Zero flexibility in human agency when too few know how to fix their stuff and need these brain dead jobs to trickle down to the poorer service workers.
seeing up to 2400 lines a day in 4 hours of deep work. LLMs will greatly reduce the amount of people required, mainly seniors. erode the path for junior training and put further pressure in an industry continually contracting since 2021.
the amortization of software developing as R&D expense among many years implemented by the IRS didn't help either
For what time frame? A day? A week? A ... ?
> seeing up to 2400 lines a day in 4 hours of deep work.
Now I get it.
Lines of code is not a metric for correctness nor fitness of purpose.
> LLMs will greatly reduce the amount of people required, mainly seniors.
This is just high-grade speculative bovine excrement.
Nope. LLM is unable to reason about correctness of code, since they only regurgitate code based on "most likely to come next".

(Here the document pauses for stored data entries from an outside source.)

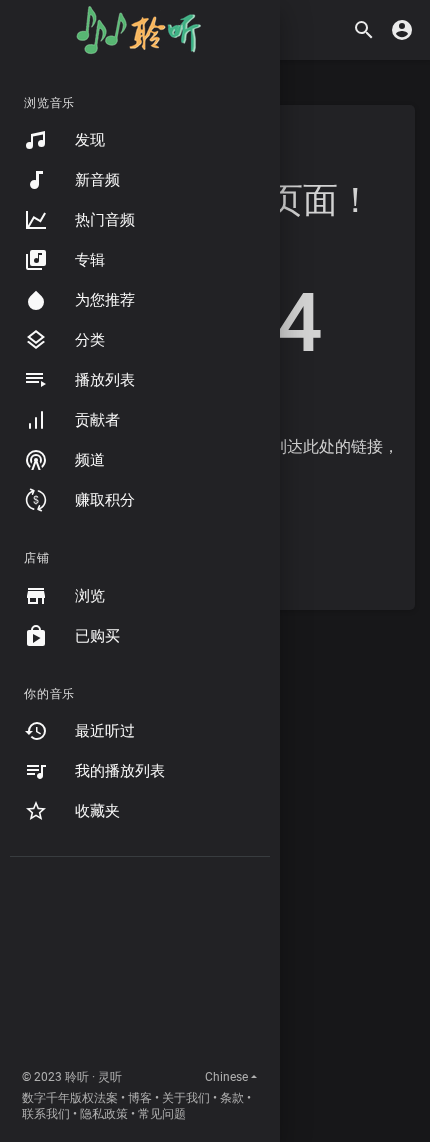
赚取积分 (105, 500)
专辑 (90, 260)
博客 (140, 1098)
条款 (232, 1098)
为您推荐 (105, 300)
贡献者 (97, 420)
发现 (90, 140)
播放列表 (105, 380)
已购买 (97, 636)
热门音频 (105, 220)
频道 (90, 460)
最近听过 (105, 731)
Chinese (226, 1077)
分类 (90, 340)
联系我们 (46, 1114)
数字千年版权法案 (70, 1098)
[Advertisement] (140, 967)
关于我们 (186, 1098)
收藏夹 (97, 811)
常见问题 (162, 1114)
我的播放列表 (120, 771)
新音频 (97, 180)
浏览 (90, 596)
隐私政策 (104, 1114)
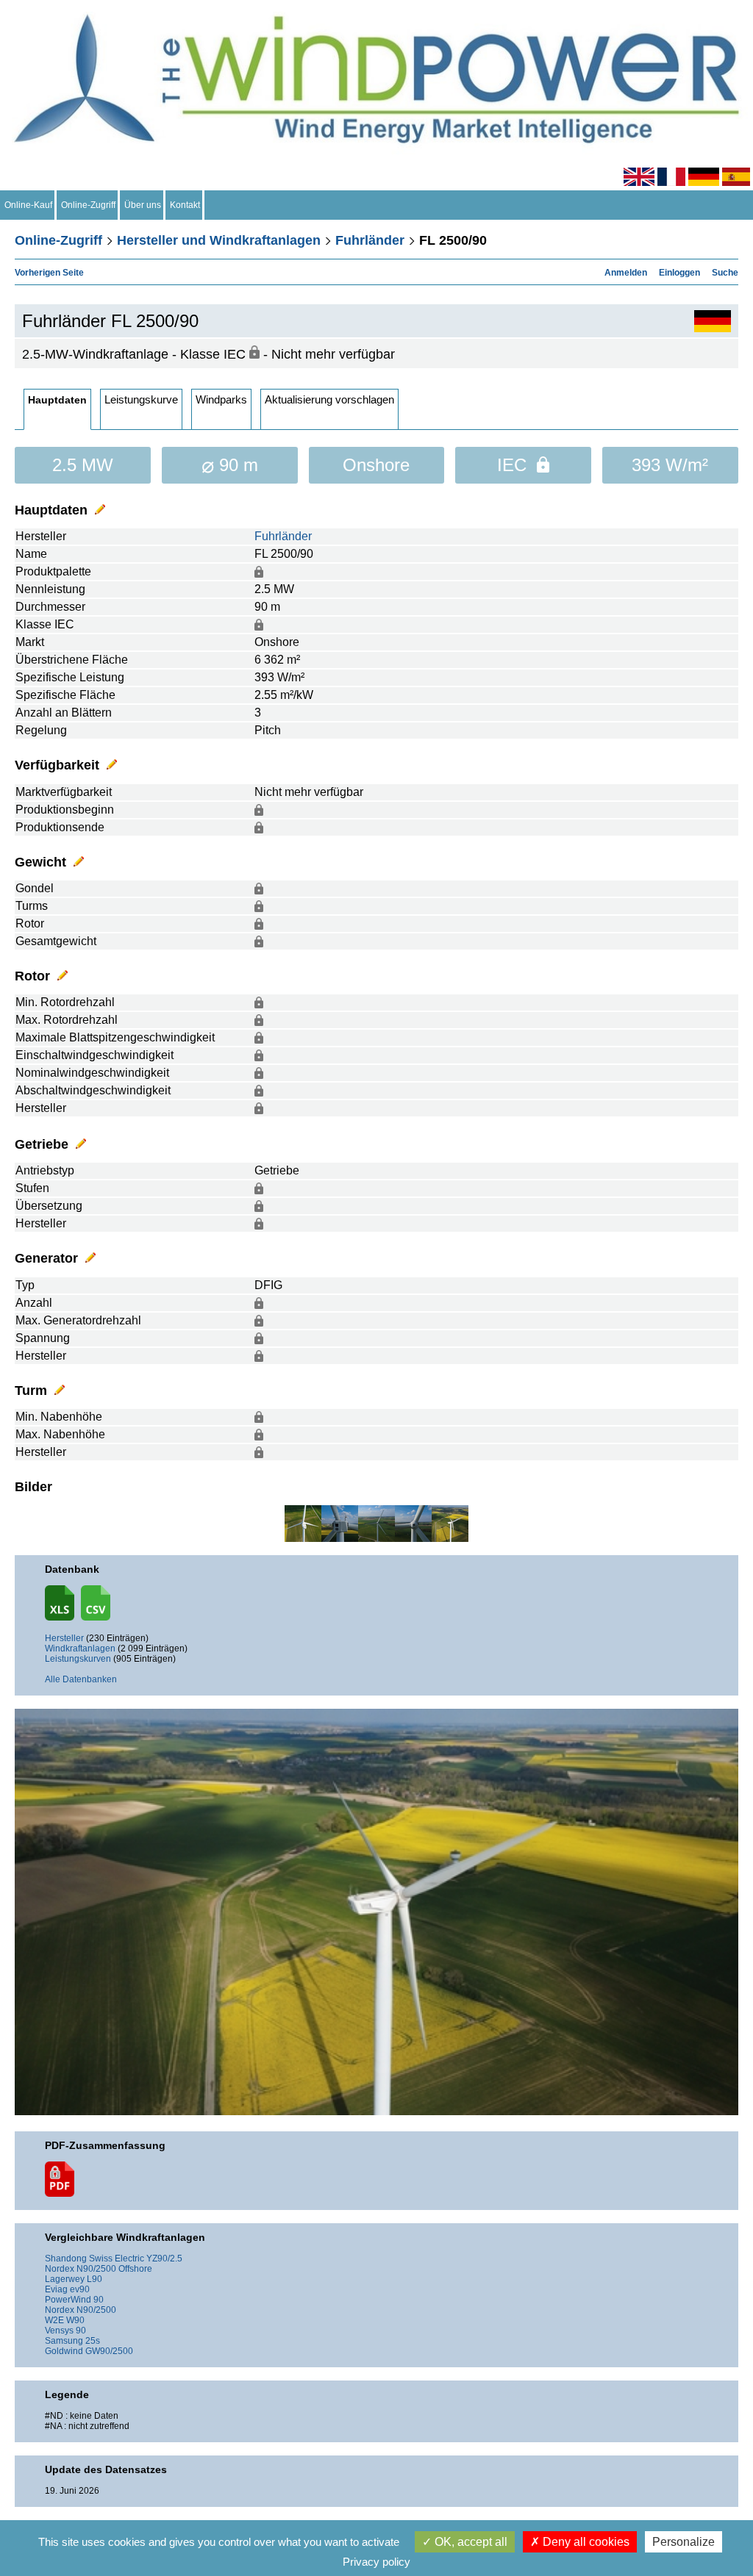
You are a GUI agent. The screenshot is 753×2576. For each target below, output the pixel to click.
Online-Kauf (28, 205)
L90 (94, 2279)
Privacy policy (376, 2561)
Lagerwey (65, 2279)
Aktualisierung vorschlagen (329, 399)
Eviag (56, 2289)
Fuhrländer (369, 240)
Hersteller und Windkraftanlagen (219, 240)
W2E (54, 2320)
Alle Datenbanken (81, 1679)
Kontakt (184, 205)
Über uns (142, 205)
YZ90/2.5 (164, 2258)
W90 (75, 2320)
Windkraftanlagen (80, 1648)
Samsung (64, 2341)
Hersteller (64, 1638)
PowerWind (68, 2300)
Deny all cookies (584, 2542)
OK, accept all (469, 2542)
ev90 (80, 2289)
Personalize (683, 2542)
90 (98, 2300)
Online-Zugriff (88, 205)
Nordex (59, 2269)
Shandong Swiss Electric (94, 2258)
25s (92, 2341)
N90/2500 (96, 2310)
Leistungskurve (141, 399)
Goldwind (64, 2351)
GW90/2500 (109, 2351)
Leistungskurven (78, 1659)
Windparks (221, 399)
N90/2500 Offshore (114, 2269)
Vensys (59, 2330)
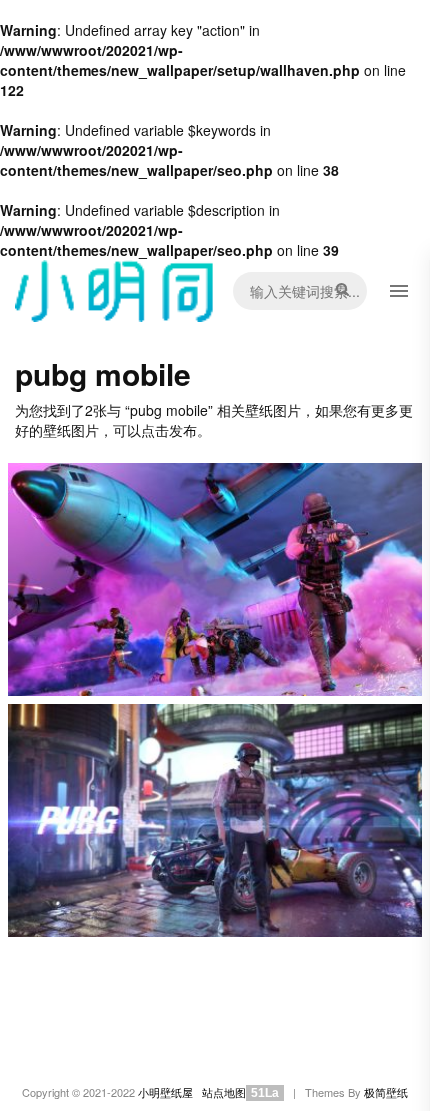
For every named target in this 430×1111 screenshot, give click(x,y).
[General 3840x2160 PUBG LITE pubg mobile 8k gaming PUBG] (215, 820)
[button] (399, 291)
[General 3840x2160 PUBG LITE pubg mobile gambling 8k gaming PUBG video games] (215, 579)
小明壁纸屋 (165, 1092)
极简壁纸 (386, 1092)
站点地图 (224, 1092)
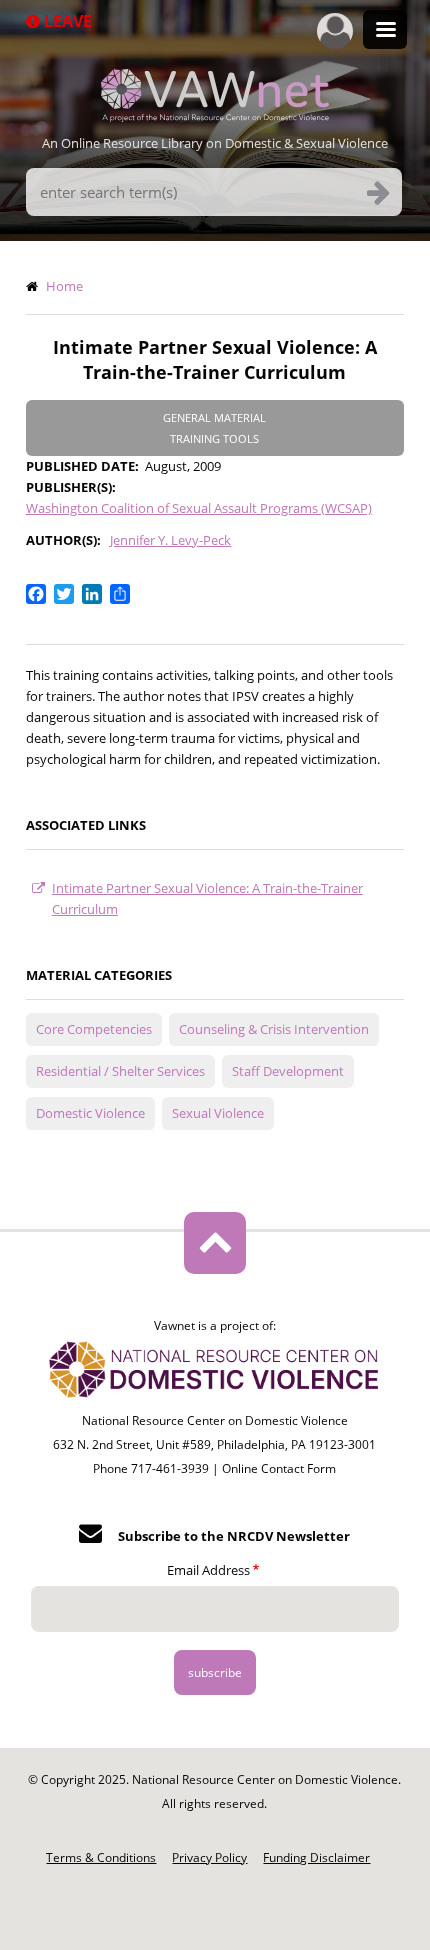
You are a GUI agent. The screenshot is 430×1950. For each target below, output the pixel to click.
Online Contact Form (279, 1468)
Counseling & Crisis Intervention (274, 1029)
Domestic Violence (90, 1113)
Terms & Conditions (101, 1857)
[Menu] (385, 31)
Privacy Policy (209, 1857)
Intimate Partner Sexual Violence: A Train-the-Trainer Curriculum (207, 898)
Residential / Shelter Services (120, 1071)
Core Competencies (94, 1029)
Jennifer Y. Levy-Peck (170, 540)
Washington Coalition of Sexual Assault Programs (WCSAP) (199, 508)
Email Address (208, 1570)
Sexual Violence (218, 1113)
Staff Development (288, 1071)
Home (64, 286)
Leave (66, 21)
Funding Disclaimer (316, 1857)
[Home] (214, 116)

Rather, senior programmers will even be more important to check for correctness. And this will likely lead to senior programmer burnout.
Niches from motorcycles to tech to music have become a punjab yellowpages and no one is even talking about it.
Google the most popular korean boyband in the world "BTS"
6/7 of my results are indian domains. What's the point of even trying anymore when ESL slop like that gets a massive SERP advantage for years now and is only getting worse?